Не трудно догадаться, что начальство на хутор ни в праздник, ни в будень, ни в кои веки, ни одной ногой. Набольший руководитель, какого в хуторе видели, это председатель колхоза, да и то не раз на раз, а по случаю, потому как правление колхозное в станице Букановской расположено километрах в семи. Лишь единожды отметили в здешней, забытой Богом дыре явление народу районного военкома со товарищи в сорок первом году в конце июня месяца. То-то их понаехало! – две легковушки и одна полуторка, да все в комсоставских ремнях, в петлицах с кубарями-шпалами, при наганах, со стариками сперва под козырёк, а после и за руку, не то что в старорежимные времена.
К тому дню про войну знали на хуторе стар и млад. Мужички, само собой, готовились, что не сегодня-завтра придут по их душу, а иные себе на уме собирались в бега по закоренелой привычке с гражданской ещё войны. Для того, гляди, и военных понавезли, чтоб не все с перепугу разбежались кто куда, о том же и военком гуторил.
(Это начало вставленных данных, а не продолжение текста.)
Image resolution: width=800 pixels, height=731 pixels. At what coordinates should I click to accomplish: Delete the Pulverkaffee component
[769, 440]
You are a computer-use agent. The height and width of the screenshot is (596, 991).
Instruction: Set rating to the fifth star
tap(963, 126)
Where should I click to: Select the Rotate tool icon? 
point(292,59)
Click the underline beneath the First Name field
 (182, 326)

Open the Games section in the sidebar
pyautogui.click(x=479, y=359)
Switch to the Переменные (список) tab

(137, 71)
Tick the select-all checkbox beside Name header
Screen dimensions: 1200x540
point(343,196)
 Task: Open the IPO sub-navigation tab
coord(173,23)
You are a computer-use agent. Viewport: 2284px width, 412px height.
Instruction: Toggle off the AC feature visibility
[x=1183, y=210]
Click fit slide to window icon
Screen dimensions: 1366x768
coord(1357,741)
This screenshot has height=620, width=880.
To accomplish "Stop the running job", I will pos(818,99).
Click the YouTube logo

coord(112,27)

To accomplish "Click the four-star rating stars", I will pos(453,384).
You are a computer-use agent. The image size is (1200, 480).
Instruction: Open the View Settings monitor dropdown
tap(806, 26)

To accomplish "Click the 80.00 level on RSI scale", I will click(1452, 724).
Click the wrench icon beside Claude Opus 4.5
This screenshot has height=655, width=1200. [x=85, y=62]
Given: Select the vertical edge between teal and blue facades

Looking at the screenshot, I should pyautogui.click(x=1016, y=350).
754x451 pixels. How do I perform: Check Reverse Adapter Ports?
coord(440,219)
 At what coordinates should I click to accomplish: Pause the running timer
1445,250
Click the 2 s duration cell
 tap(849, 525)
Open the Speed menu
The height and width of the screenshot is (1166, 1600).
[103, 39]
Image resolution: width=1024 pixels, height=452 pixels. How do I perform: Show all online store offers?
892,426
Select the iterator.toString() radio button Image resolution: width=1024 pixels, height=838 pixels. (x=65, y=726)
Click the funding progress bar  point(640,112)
Он первей всех выступил и стал хуторян успокаивать, что-де мобилизуют мужской пол ненадолго, от силы месяца на три-четыре, это с походом хватит немцам в задницу фитиля вставить и салазки в-обрат завернуть, откудова пришли, так что к октябрьским праздникам все до одного дома будут, нехай женщины не плачут и не разводят сырость, а считают дни и готовят вишнёвку позабористей. Ещё сказал мобилизованным, чтоб не огружались домашними пирогами и ватными подштанниками, потому как негоже красноармейцу допущать перегруз строевой выправки и поворачиваться в бою, как тюха-митюха, а это обозначает «прощай, Маруся, дорогая, лежу с разбитой головой».